Of course, the sad part of the movie was very much marginalized. It was quickly done (off camera), just as quickly over, and they moved right on to his “recovery”. The final scene between Jesse, Leslie, and Prince Terrien — in the rain with her looking over her shoulder and waving good-bye — was sadder then anything that happened during the mop-up
I didn’t get it, I guess. The major plot point didn’t even seem like it was that big a part of the movie.
TDLibrary: Hitman – by Bret Hart
I got the tip to check out Hitman: My Real Life in the Cartoon World of Wrestling via a review over on Bootleg’s site. And, much like with Watchmen, I’m going to take the easy way out and let Cam do the heavy lifting with his review.
One spot where I disagree with Cam’s review — Bret’s overbearing tone never gets to be too much for me. It seemed like he had his WWF reign in perspective. If it’s actually true that his merchandise was the top in international sales then I understand the creative control that he kept over his character. This fact (which I didn’t know until reading this book) really makes his whole “heel turn but only in America” storyline make way more sense then it did when it was happening. I do recall how the announcers continually framed him as a whiner for almost a year leading up to the turn. Now, a lot of it makes sense. I got played without even realizing it.

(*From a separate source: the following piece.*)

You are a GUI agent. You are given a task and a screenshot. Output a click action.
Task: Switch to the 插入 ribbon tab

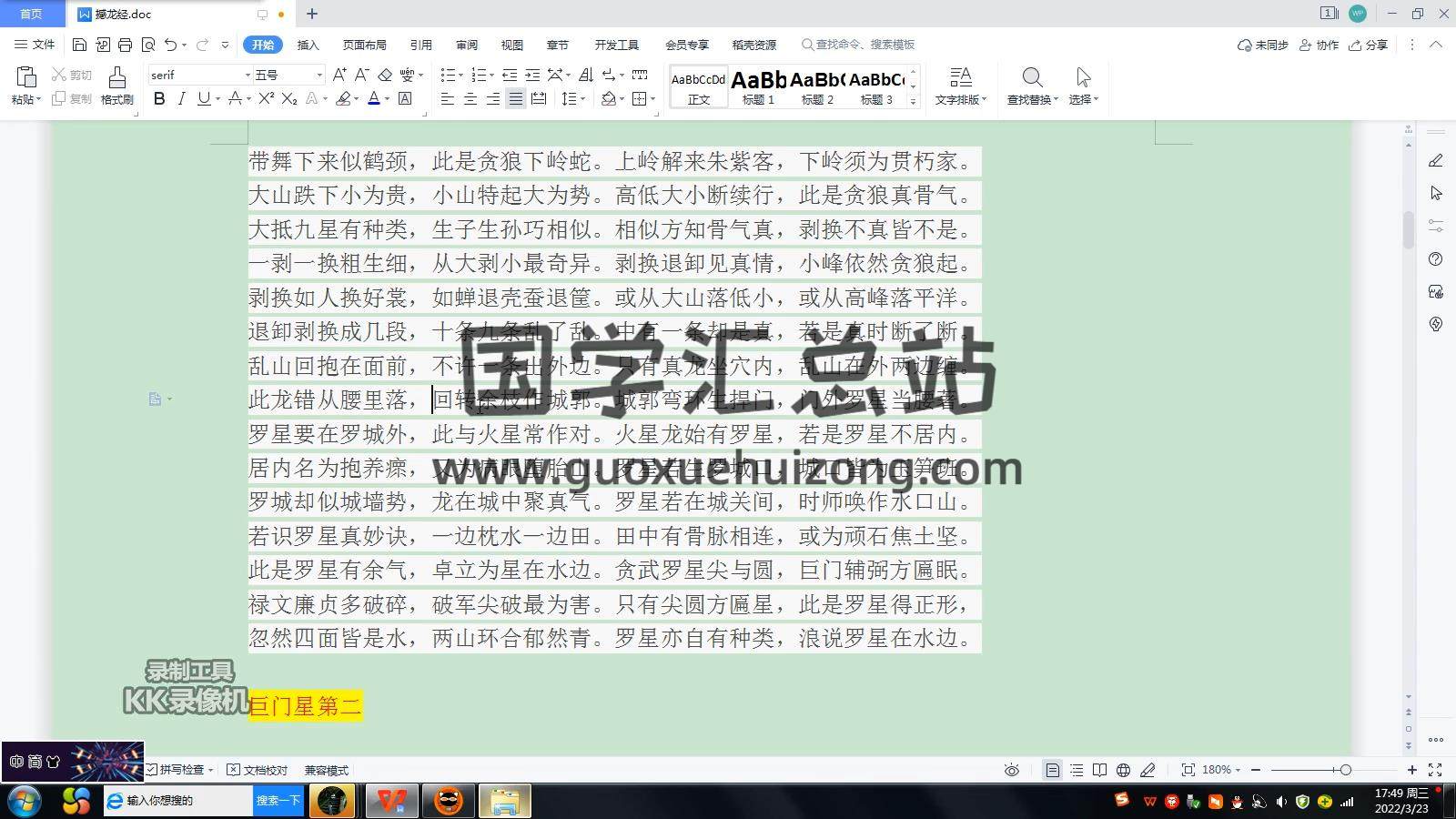tap(308, 45)
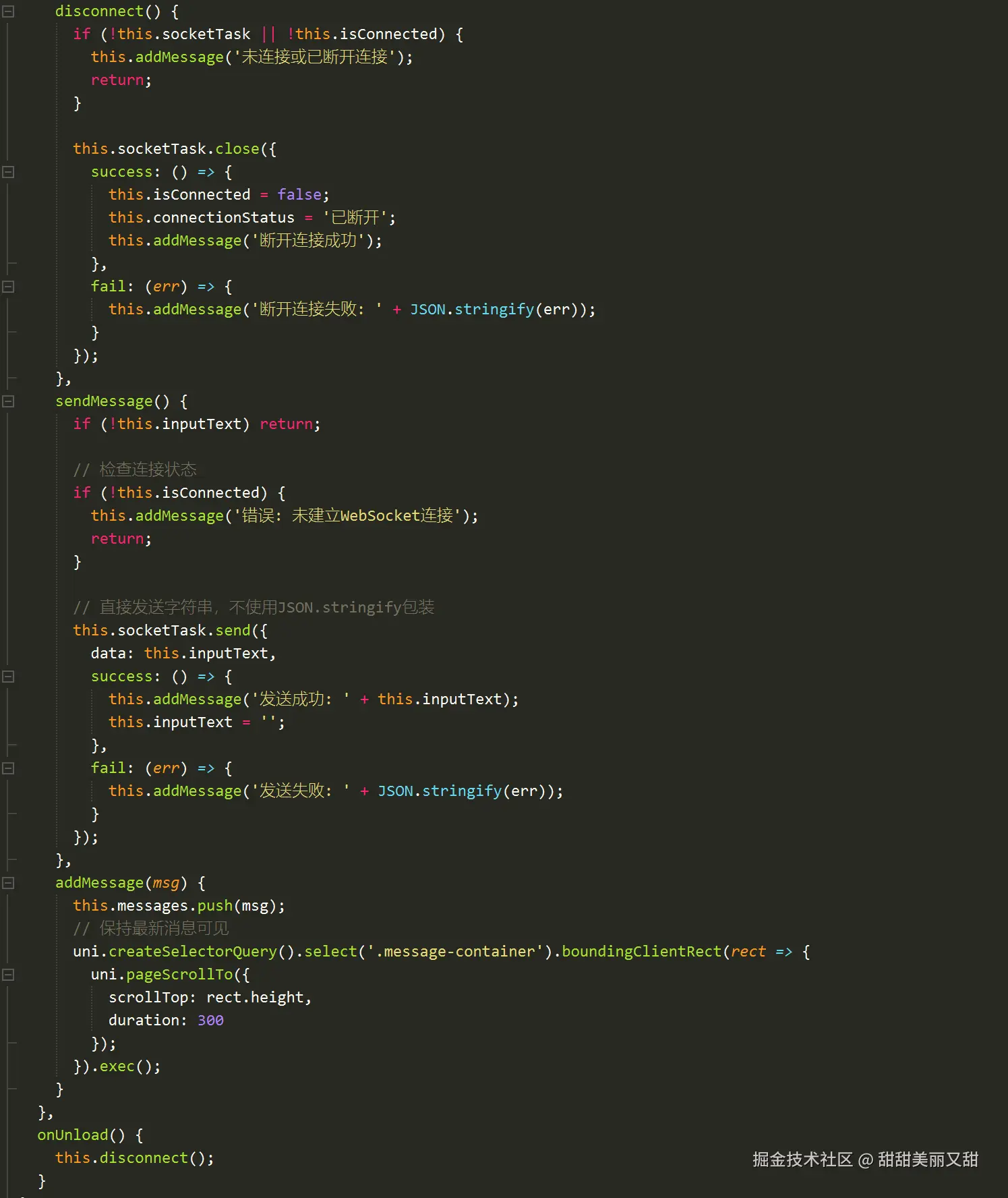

Now, that’s not to say Bret doesn’t come across insufferably full of himself. And, if you take a step back — how much of an asshole must Bret have been during his WWF days? No one in the history of wrestling books has ever had anything good to say about Shawn Michaels. Near as I can tell, everyone from management to locker room always hated Michaels — he refused to lose belts, was a pill-fiend, got beat up in bars for stealing girls, wrestled in drug hazes, retired for a year with a fake knee injury rather than put guys over, and just never put guys over in general. Shawn didn’t sell half the merchandise Bret did, was universally hated by most wrestling fans (even after his face turn) for being a pretty boy douche, and threw temper tantrums mid-match. And THIS was the guy Vince chose to back through the whole decade? How difficult must Bret have been to deal with? Did he just not suck up enough? Was he too over-bearing? How did Vince, within 2 years of giving this guy a 25-year contract, suddenly decide that he just couldn’t do it anymore? This is what fascinates me. And, as an aside, how much has these last five years after five years off saved Shawn Michaels’s legacy? If Shawn left forever after his match with Austin, Bret’s career would have probably been remembered as better. Instead, Shawn takes five years off and comes back when Hunter is at the height of power and is able to write his own ending. What did Bret do in a previous life? Rape nuns?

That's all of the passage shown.